GOAL OF THE EXERCISE
Lay out every line of the items below as a Markdown table with the columns Row and Line. Number each line in order and leave out blank lines.
Start of DATA LISTING
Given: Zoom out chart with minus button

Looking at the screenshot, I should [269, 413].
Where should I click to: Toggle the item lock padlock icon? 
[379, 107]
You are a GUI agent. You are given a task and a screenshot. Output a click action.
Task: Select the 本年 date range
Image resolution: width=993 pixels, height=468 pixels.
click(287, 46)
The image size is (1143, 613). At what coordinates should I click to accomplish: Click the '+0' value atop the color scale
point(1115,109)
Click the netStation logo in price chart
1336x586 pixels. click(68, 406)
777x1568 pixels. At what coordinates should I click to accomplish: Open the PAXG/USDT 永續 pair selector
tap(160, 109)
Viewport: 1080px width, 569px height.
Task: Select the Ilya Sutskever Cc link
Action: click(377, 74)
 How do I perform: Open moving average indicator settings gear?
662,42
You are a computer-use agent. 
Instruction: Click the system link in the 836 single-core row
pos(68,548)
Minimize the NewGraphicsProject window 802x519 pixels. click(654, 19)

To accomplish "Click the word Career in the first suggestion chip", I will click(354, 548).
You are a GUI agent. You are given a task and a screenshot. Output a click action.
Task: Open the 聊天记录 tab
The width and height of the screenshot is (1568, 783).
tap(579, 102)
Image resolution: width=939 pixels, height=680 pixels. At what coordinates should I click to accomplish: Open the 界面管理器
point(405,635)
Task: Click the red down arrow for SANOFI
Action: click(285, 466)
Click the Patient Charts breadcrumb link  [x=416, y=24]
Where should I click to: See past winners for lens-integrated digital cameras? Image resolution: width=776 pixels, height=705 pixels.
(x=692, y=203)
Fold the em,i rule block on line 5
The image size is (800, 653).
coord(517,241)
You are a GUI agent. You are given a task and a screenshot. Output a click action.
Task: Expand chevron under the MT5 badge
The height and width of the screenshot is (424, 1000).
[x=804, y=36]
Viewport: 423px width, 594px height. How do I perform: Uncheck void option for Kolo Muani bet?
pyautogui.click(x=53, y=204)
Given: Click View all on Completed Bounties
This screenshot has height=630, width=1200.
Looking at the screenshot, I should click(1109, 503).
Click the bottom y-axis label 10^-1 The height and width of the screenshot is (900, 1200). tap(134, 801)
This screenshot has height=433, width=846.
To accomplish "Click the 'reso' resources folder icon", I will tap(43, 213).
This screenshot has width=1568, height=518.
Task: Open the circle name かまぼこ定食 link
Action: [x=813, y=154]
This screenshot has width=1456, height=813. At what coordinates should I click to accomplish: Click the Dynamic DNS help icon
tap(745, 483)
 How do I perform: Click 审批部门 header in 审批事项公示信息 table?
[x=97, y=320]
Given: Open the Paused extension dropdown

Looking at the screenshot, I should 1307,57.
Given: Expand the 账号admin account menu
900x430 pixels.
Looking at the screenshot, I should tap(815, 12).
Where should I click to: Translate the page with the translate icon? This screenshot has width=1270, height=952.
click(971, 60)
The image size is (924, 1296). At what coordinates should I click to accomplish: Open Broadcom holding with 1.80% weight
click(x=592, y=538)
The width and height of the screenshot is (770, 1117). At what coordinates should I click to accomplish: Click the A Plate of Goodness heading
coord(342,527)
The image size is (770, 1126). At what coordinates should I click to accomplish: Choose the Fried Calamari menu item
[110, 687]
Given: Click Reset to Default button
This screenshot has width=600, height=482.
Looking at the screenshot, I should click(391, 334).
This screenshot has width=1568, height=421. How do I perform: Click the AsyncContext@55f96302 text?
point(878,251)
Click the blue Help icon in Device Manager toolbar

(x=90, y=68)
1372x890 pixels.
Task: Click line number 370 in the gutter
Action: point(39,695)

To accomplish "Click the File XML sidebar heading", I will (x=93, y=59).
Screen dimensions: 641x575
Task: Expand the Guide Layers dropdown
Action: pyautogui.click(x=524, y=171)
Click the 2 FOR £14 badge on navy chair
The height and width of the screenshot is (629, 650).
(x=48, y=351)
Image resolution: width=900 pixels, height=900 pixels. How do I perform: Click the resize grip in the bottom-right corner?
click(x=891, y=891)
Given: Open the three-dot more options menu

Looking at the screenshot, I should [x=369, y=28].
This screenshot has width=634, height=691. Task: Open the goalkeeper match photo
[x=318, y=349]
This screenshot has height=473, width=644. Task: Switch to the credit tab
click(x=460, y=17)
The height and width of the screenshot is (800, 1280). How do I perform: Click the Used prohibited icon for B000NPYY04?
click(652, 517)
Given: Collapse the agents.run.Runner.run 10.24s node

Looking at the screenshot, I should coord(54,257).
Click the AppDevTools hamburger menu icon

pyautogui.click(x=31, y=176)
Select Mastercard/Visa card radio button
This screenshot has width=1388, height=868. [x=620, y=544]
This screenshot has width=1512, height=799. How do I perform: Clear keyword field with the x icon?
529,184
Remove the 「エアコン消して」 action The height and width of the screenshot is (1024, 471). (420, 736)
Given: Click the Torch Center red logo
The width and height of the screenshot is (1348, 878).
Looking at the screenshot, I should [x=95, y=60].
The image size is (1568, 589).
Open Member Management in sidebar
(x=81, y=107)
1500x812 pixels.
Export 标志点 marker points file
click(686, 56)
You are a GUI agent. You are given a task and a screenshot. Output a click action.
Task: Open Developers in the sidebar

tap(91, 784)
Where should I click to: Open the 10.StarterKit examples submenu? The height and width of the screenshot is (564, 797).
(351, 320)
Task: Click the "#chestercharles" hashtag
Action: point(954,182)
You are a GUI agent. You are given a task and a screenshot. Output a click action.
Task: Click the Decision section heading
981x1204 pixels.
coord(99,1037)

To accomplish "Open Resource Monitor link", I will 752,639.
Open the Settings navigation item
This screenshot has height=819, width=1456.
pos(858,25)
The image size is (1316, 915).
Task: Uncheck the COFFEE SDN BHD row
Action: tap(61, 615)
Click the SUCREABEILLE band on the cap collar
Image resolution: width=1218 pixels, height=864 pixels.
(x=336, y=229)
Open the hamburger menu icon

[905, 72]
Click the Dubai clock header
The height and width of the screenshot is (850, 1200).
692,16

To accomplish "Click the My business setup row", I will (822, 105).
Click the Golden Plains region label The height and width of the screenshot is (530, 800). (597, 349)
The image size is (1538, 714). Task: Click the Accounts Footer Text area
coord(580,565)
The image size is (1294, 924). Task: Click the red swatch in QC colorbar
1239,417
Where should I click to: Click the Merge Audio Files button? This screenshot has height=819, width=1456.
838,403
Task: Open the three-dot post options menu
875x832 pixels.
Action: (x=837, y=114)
End of DATA LISTING
FINISHED EXERCISE
| Row | Line |
|---|---|
| 1 | Given: Zoom out chart with minus button |
| 2 | Looking at the screenshot, I should [269, 413]. |
| 3 | Where should I click to: Toggle the item lock padlock icon?  |
| 4 | [379, 107] |
| 5 | You are a GUI agent. You are given a task and a screenshot. Output a click action. |
| 6 | Task: Select the 本年 date range |
| 7 | Image resolution: width=993 pixels, height=468 pixels. |
| 8 | click(287, 46) |
| 9 | The image size is (1143, 613). At what coordinates should I click to accomplish: Click the '+0' value atop the color scale |
| 10 | point(1115,109) |
| 11 | Click the netStation logo in price chart |
| 12 | 1336x586 pixels. click(68, 406) |
| 13 | 777x1568 pixels. At what coordinates should I click to accomplish: Open the PAXG/USDT 永續 pair selector |
| 14 | tap(160, 109) |
| 15 | Viewport: 1080px width, 569px height. |
| 16 | Task: Select the Ilya Sutskever Cc link |
| 17 | Action: click(377, 74) |
| 18 |  How do I perform: Open moving average indicator settings gear? |
| 19 | 662,42 |
| 20 | You are a computer-use agent.  |
| 21 | Instruction: Click the system link in the 836 single-core row |
| 22 | pos(68,548) |
| 23 | Minimize the NewGraphicsProject window 802x519 pixels. click(654, 19) |
| 24 | To accomplish "Click the word Career in the first suggestion chip", I will click(354, 548). |
| 25 | You are a GUI agent. You are given a task and a screenshot. Output a click action. |
| 26 | Task: Open the 聊天记录 tab |
| 27 | The width and height of the screenshot is (1568, 783). |
| 28 | tap(579, 102) |
| 29 | Image resolution: width=939 pixels, height=680 pixels. At what coordinates should I click to accomplish: Open the 界面管理器 |
| 30 | point(405,635) |
| 31 | Task: Click the red down arrow for SANOFI |
| 32 | Action: click(285, 466) |
| 33 | Click the Patient Charts breadcrumb link  [x=416, y=24] |
| 34 | Where should I click to: See past winners for lens-integrated digital cameras? Image resolution: width=776 pixels, height=705 pixels. |
| 35 | (x=692, y=203) |
| 36 | Fold the em,i rule block on line 5 |
| 37 | The image size is (800, 653). |
| 38 | coord(517,241) |
| 39 | You are a GUI agent. You are given a task and a screenshot. Output a click action. |
| 40 | Task: Expand chevron under the MT5 badge |
| 41 | The height and width of the screenshot is (424, 1000). |
| 42 | [x=804, y=36] |
| 43 | Viewport: 423px width, 594px height. How do I perform: Uncheck void option for Kolo Muani bet? |
| 44 | pyautogui.click(x=53, y=204) |
| 45 | Given: Click View all on Completed Bounties |
| 46 | This screenshot has height=630, width=1200. |
| 47 | Looking at the screenshot, I should click(1109, 503). |
| 48 | Click the bottom y-axis label 10^-1 The height and width of the screenshot is (900, 1200). tap(134, 801) |
| 49 | This screenshot has height=433, width=846. |
| 50 | To accomplish "Click the 'reso' resources folder icon", I will tap(43, 213). |
| 51 | This screenshot has width=1568, height=518. |
| 52 | Task: Open the circle name かまぼこ定食 link |
| 53 | Action: [x=813, y=154] |
| 54 | This screenshot has width=1456, height=813. At what coordinates should I click to accomplish: Click the Dynamic DNS help icon |
| 55 | tap(745, 483) |
| 56 |  How do I perform: Click 审批部门 header in 审批事项公示信息 table? |
| 57 | [x=97, y=320] |
| 58 | Given: Open the Paused extension dropdown |
| 59 | Looking at the screenshot, I should 1307,57. |
| 60 | Given: Expand the 账号admin account menu |
| 61 | 900x430 pixels. |
| 62 | Looking at the screenshot, I should tap(815, 12). |
| 63 | Where should I click to: Translate the page with the translate icon? This screenshot has width=1270, height=952. |
| 64 | click(971, 60) |
| 65 | The image size is (924, 1296). At what coordinates should I click to accomplish: Open Broadcom holding with 1.80% weight |
| 66 | click(x=592, y=538) |
| 67 | The width and height of the screenshot is (770, 1117). At what coordinates should I click to accomplish: Click the A Plate of Goodness heading |
| 68 | coord(342,527) |
| 69 | The image size is (770, 1126). At what coordinates should I click to accomplish: Choose the Fried Calamari menu item |
| 70 | [110, 687] |
| 71 | Given: Click Reset to Default button |
| 72 | This screenshot has width=600, height=482. |
| 73 | Looking at the screenshot, I should click(391, 334). |
| 74 | This screenshot has width=1568, height=421. How do I perform: Click the AsyncContext@55f96302 text? |
| 75 | point(878,251) |
| 76 | Click the blue Help icon in Device Manager toolbar |
| 77 | (x=90, y=68) |
| 78 | 1372x890 pixels. |
| 79 | Task: Click line number 370 in the gutter |
| 80 | Action: point(39,695) |
| 81 | To accomplish "Click the File XML sidebar heading", I will (x=93, y=59). |
| 82 | Screen dimensions: 641x575 |
| 83 | Task: Expand the Guide Layers dropdown |
| 84 | Action: pyautogui.click(x=524, y=171) |
| 85 | Click the 2 FOR £14 badge on navy chair |
| 86 | The height and width of the screenshot is (629, 650). |
| 87 | (x=48, y=351) |
| 88 | Image resolution: width=900 pixels, height=900 pixels. How do I perform: Click the resize grip in the bottom-right corner? |
| 89 | click(x=891, y=891) |
| 90 | Given: Open the three-dot more options menu |
| 91 | Looking at the screenshot, I should [x=369, y=28]. |
| 92 | This screenshot has width=634, height=691. Task: Open the goalkeeper match photo |
| 93 | [x=318, y=349] |
| 94 | This screenshot has height=473, width=644. Task: Switch to the credit tab |
| 95 | click(x=460, y=17) |
| 96 | The height and width of the screenshot is (800, 1280). How do I perform: Click the Used prohibited icon for B000NPYY04? |
| 97 | click(652, 517) |
| 98 | Given: Collapse the agents.run.Runner.run 10.24s node |
| 99 | Looking at the screenshot, I should coord(54,257). |
| 100 | Click the AppDevTools hamburger menu icon |
| 101 | pyautogui.click(x=31, y=176) |
| 102 | Select Mastercard/Visa card radio button |
| 103 | This screenshot has width=1388, height=868. [x=620, y=544] |
| 104 | This screenshot has width=1512, height=799. How do I perform: Clear keyword field with the x icon? |
| 105 | 529,184 |
| 106 | Remove the 「エアコン消して」 action The height and width of the screenshot is (1024, 471). (420, 736) |
| 107 | Given: Click the Torch Center red logo |
| 108 | The width and height of the screenshot is (1348, 878). |
| 109 | Looking at the screenshot, I should [x=95, y=60]. |
| 110 | The image size is (1568, 589). |
| 111 | Open Member Management in sidebar |
| 112 | (x=81, y=107) |
| 113 | 1500x812 pixels. |
| 114 | Export 标志点 marker points file |
| 115 | click(686, 56) |
| 116 | You are a GUI agent. You are given a task and a screenshot. Output a click action. |
| 117 | Task: Open Developers in the sidebar |
| 118 | tap(91, 784) |
| 119 | Where should I click to: Open the 10.StarterKit examples submenu? The height and width of the screenshot is (564, 797). |
| 120 | (351, 320) |
| 121 | Task: Click the "#chestercharles" hashtag |
| 122 | Action: point(954,182) |
| 123 | You are a GUI agent. You are given a task and a screenshot. Output a click action. |
| 124 | Task: Click the Decision section heading |
| 125 | 981x1204 pixels. |
| 126 | coord(99,1037) |
| 127 | To accomplish "Open Resource Monitor link", I will 752,639. |
| 128 | Open the Settings navigation item |
| 129 | This screenshot has height=819, width=1456. |
| 130 | pos(858,25) |
| 131 | The image size is (1316, 915). |
| 132 | Task: Uncheck the COFFEE SDN BHD row |
| 133 | Action: tap(61, 615) |
| 134 | Click the SUCREABEILLE band on the cap collar |
| 135 | Image resolution: width=1218 pixels, height=864 pixels. |
| 136 | (x=336, y=229) |
| 137 | Open the hamburger menu icon |
| 138 | [905, 72] |
| 139 | Click the Dubai clock header |
| 140 | The height and width of the screenshot is (850, 1200). |
| 141 | 692,16 |
| 142 | To accomplish "Click the My business setup row", I will (822, 105). |
| 143 | Click the Golden Plains region label The height and width of the screenshot is (530, 800). (597, 349) |
| 144 | The image size is (1538, 714). Task: Click the Accounts Footer Text area |
| 145 | coord(580,565) |
| 146 | The image size is (1294, 924). Task: Click the red swatch in QC colorbar |
| 147 | 1239,417 |
| 148 | Where should I click to: Click the Merge Audio Files button? This screenshot has height=819, width=1456. |
| 149 | 838,403 |
| 150 | Task: Open the three-dot post options menu |
| 151 | 875x832 pixels. |
| 152 | Action: (x=837, y=114) |